Pull out every line of the records below that contains the word "height".
___ Listed records ___
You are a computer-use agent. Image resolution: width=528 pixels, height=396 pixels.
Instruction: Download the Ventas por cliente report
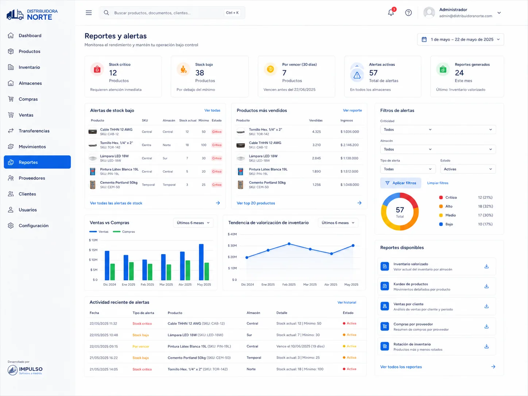tap(486, 307)
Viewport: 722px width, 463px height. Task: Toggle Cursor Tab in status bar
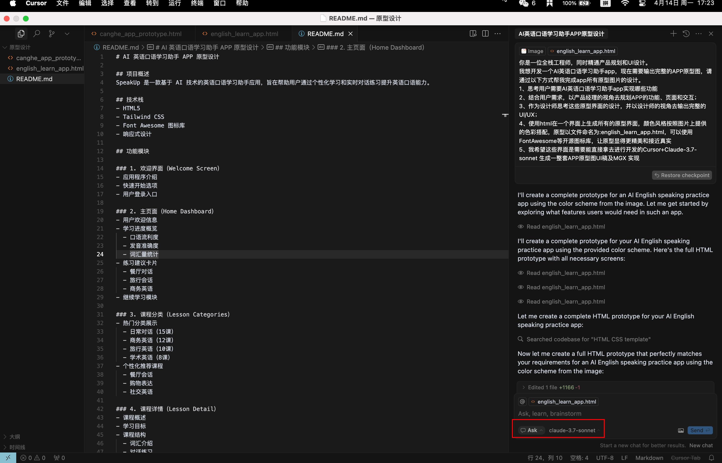click(x=686, y=458)
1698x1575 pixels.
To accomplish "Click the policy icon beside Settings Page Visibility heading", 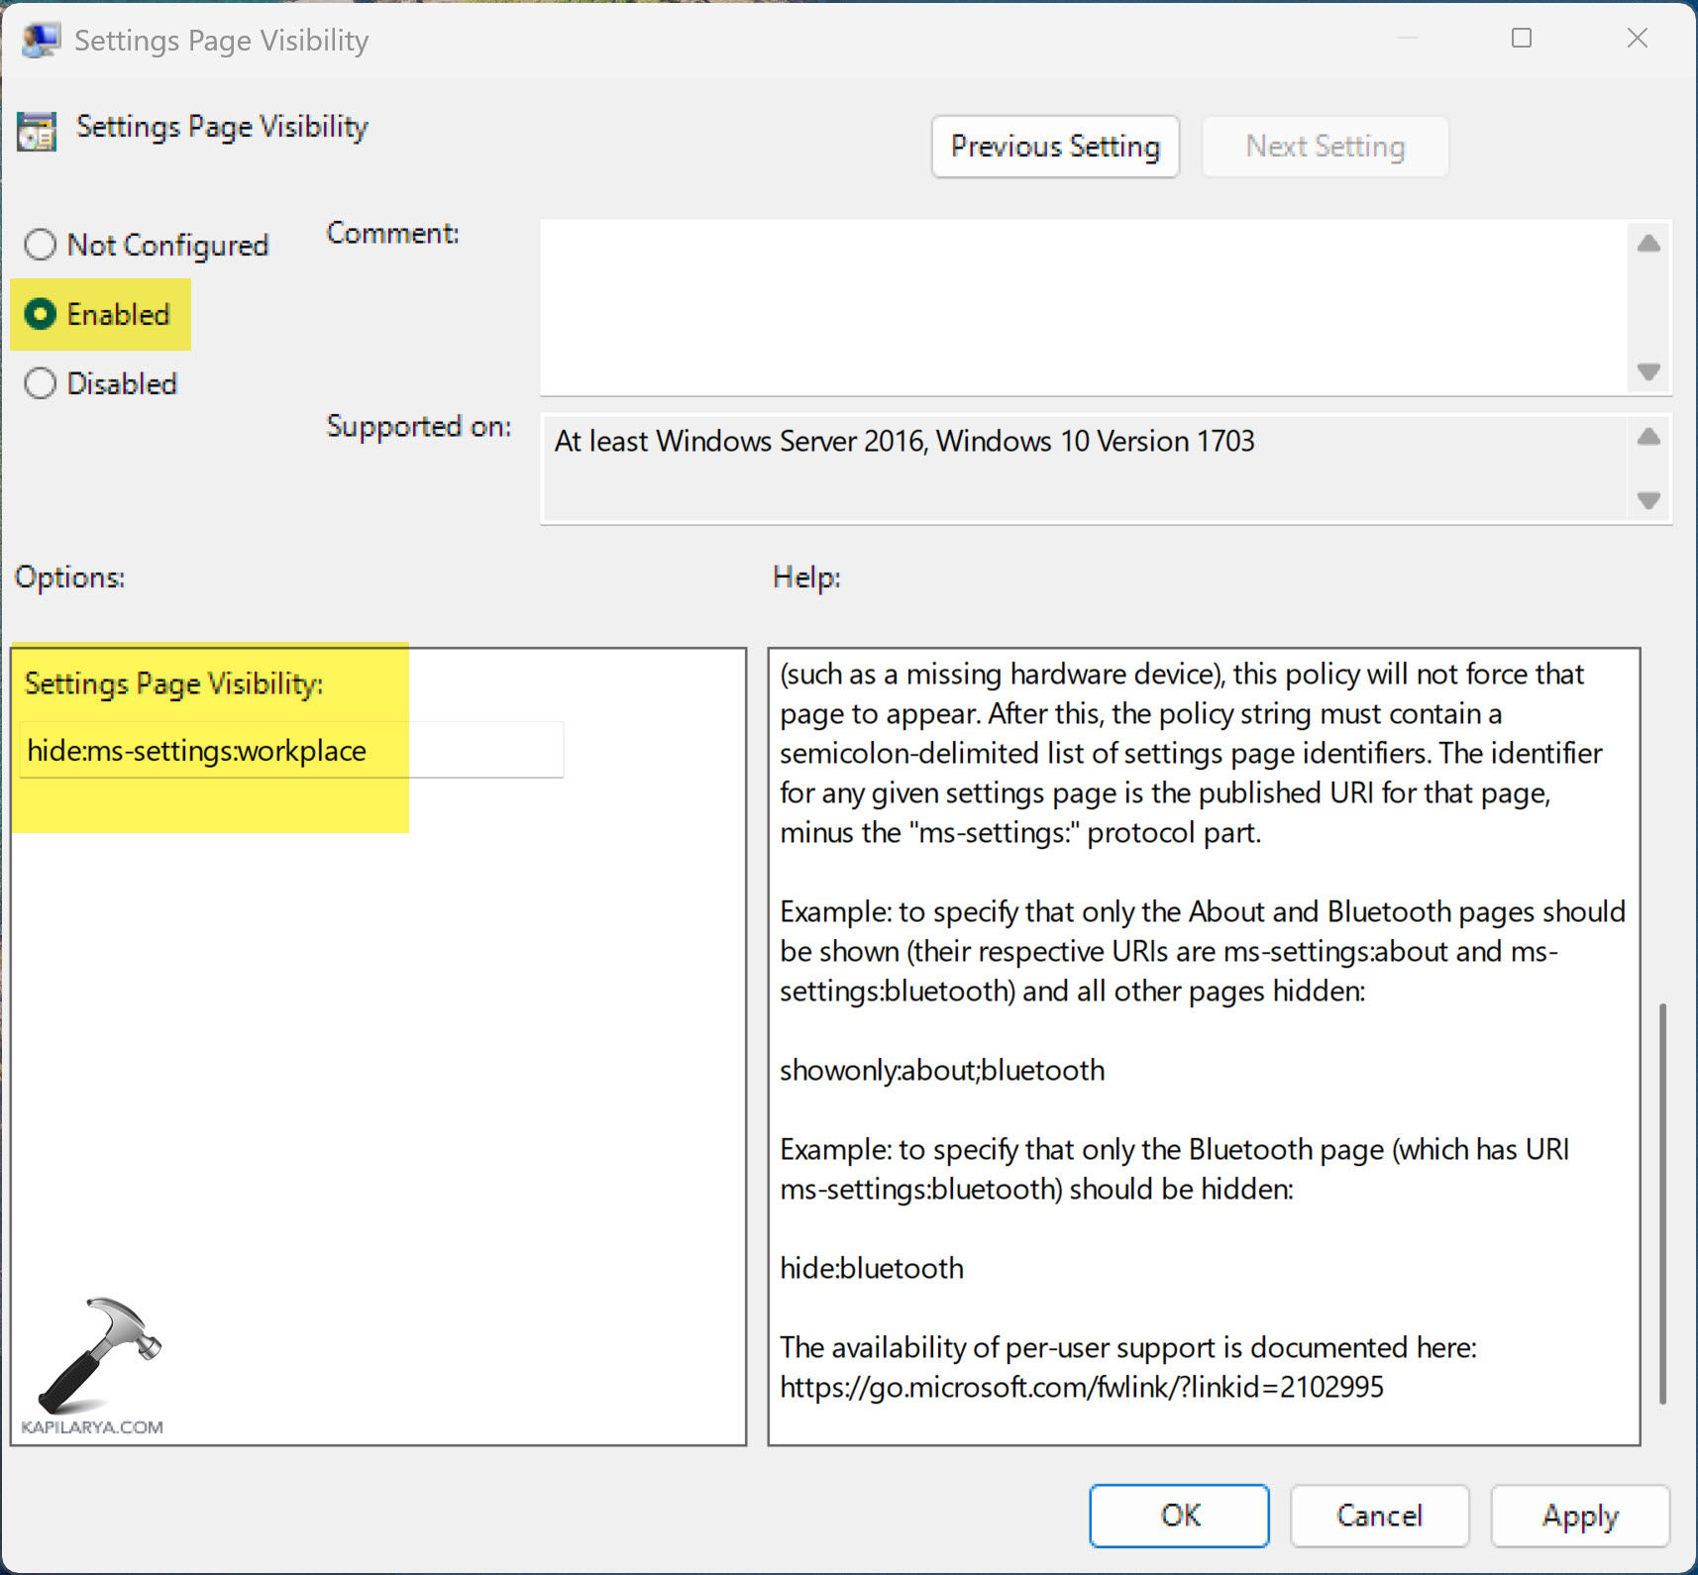I will pos(37,129).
___
Answer in full:
You are a computer-use agent. Image resolution: width=528 pixels, height=396 pixels.
Viewport: 722px width, 463px height. Task: Toggle Cursor Tab in status bar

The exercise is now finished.